USDCHF Weekly Forecast April 20 – 24, 2026
An additional signal for a decline in the USD/CHF currency pair will be a test of the resistance line on the relative strength indicator (RSI). A second signal will be a rebound from the upper boundary of the descending channel. A strong rally in the USD/CHF pair and a breakout of the 0.8175 area would cancel out the USD/CHF downside scenario this week. This would indicate a breakout of the resistance area and continued growth in the Forex market with a target above the 0.8395 area. A breakout of the support area and a close below 0.7765 would confirm a decline in the pair during the current trading week (April 20-24, 2026), indicating a breakout of the lower boundary of the bullish correction channel.

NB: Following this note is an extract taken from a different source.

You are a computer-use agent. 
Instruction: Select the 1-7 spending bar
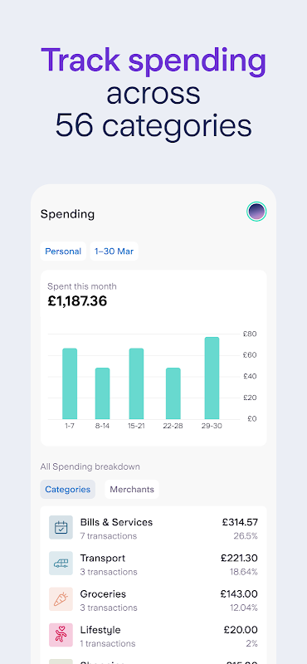click(x=70, y=383)
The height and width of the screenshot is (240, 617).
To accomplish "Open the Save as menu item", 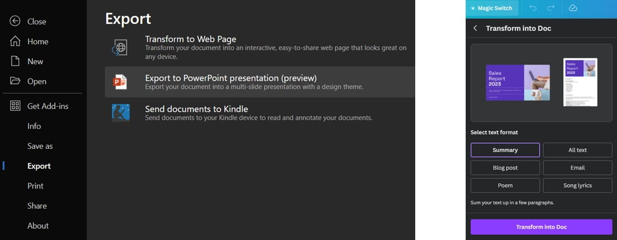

USDCHF Weekly Forecast April 20 – 24, 2026 suggests an attempt to develop a bullish correction and a test of the resistance level near the 0.7975 area. Subsequently, the USD/CHF pair should continue to decline below 0.7375. A test of the trend line on the relative strength indicator (RSI) would support a decline. A breakout of the resistance area and a close above 0.8175 would cancel the USD/CHF decline. This would indicate a continued rally with a potential target above 0.8395.